Of all the things that you most likely think about with your home, your ductwork is probably the last thing on the list. After all, while problems can arise with your air conditioning unit, rarely do you ever have a problem with your ductwork, right?
Unfortunately, most homeowners don't realize that there's a problem with their duct system until it's too late. Whether there's a hole in the sides, a connection is loose, or it's just running inefficiently, one of the things you'll eventually need to think about is whether or not to replace your ductwork in its entirety. Most HVAC companies offer duct replacement as part of their slew of AC services; below are a few questions you need to ask yourself to see if it's the right fit for you.
How Old Is Your Ductwork?
Though every home is different, most air ducts last between ten to fifteen years. If your ductwork is reaching the midpoint of that lifespan, then it's worth it to consider replacing the entire system of ducts. As the years go on, deterioration will set in on the ducts, making them more susceptible to damage. While regular cleaning and maintenance will help preserve the life of your ductwork, standard air conditioning services only go so far before it's recommended that you install a new system.
Are You Replacing Your AC Unit?
Without a doubt, one of the best times to redo your home's ductwork is when you're getting a new AC unit installed. High-efficiency AC units are great, but if the ductwork is outdated or inefficiently laid out, you won't get nearly the same benefits as you would otherwise. In order for there to be maximum cooling efficiency, your ductwork needs to be as straight as possible and needs to fit the size of the unit. Ductwork that is too small or too complex can minimize the impact of a brand-new unit.

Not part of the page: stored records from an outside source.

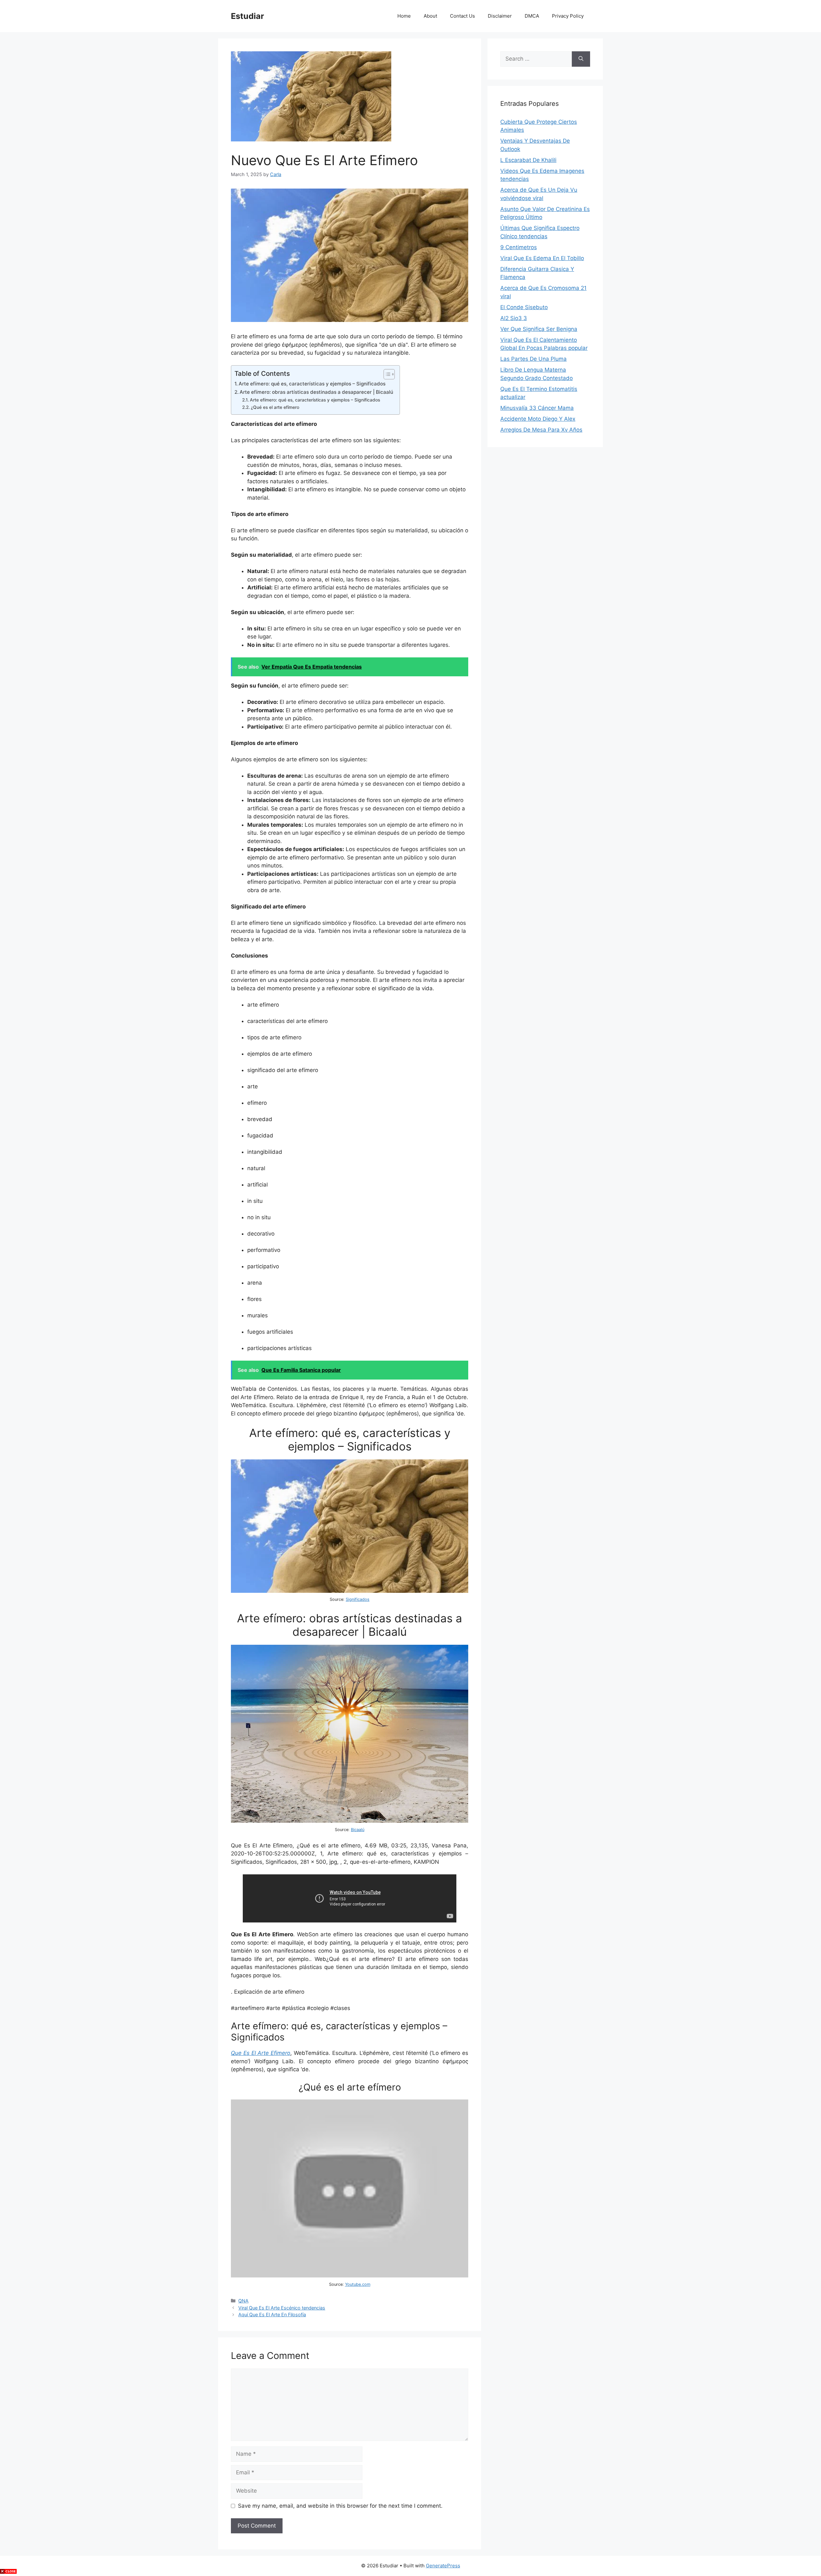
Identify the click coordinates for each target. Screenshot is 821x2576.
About (430, 16)
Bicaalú (357, 1829)
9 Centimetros (518, 247)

Are Your Energy Bills Going Up?
Generally speaking, your utility bill should remain the same from year to year. While you might see a slight average increase just because utility companies rates have gone up, your usage should stay about the same. Pull out your last several years' worth of statements; if you're noticing a rise in usage, that means air is being lost somewhere. The most common culprit is leaks or holes in your air ducts. Schedule an inspection with your local HVAC company to determine what AC services need to take place, and don't be surprised if they recommend new ductwork.